The third part of the thesis studies graph interventions for fairness in networks. We examine two fairness measures, PageRank fairness and hitting-time fairness, developing methods to balance influence and improve accessibility across groups. For each demographic group, the sum of PageRank scores within it quantifies the influence of that group. PageRank fairness measures how far the current group-wise influence deviates from a given target. We formulate the PageRank fairness problem as an optimization problem that adjusts edge weights such that the resulting graph achieves a group-wise influence distribution as close to the target as possible. The optimization problem involves a nonconvex objective over a convex feasible set under practical constraints, such as not adding new edges and limiting the magnitude of weight changes. We solve this PageRank fairness maximization problem using efficient projected gradient descent, proving convergence to a stationary point. For hitting-time fairness in bipartite graphs, we formulate two problems, minimizing the average (BMAH) and the maximum hitting time (BMMH) from one group to another via strategic edge additions. We provide a (2+epsilon)-approximation for BMAH by combining fast random walk simulation with greedy supermodular minimization. For the more challenging BMMH problem, we develop two approaches: the first leverages its connection to the BMAH problem, and the second employs a method based on the asymmetric k-center problem. Both approaches yield provable approximation guarantees for BMMH.

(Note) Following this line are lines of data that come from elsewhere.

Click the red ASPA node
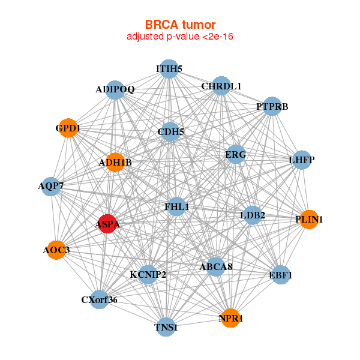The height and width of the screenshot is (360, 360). click(107, 224)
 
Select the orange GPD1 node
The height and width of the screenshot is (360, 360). click(69, 128)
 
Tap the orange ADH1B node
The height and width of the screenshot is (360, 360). click(115, 162)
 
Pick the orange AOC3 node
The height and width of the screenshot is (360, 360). click(56, 250)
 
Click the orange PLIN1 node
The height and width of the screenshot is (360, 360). click(308, 220)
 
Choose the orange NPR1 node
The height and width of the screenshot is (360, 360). click(230, 318)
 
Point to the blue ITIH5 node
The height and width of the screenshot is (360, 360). click(169, 68)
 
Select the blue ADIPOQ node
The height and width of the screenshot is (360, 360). click(115, 90)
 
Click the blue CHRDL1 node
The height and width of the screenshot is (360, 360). click(221, 86)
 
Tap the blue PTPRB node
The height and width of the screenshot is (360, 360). click(272, 107)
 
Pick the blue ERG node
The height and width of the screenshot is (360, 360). click(236, 155)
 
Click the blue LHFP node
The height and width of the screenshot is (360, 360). click(301, 160)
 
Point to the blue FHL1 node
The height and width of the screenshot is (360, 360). click(177, 207)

The algorithms and analysis techniques presented in this thesis contribute to the growing body of work on fairness and diversity in algorithmic systems. By formalizing new problem variants that capture realistic constraints in interactive and networked settings, and by providing approximation algorithms with provable guarantees, this work expands the toolkit available for addressing fairness and diversity challenges in computational systems.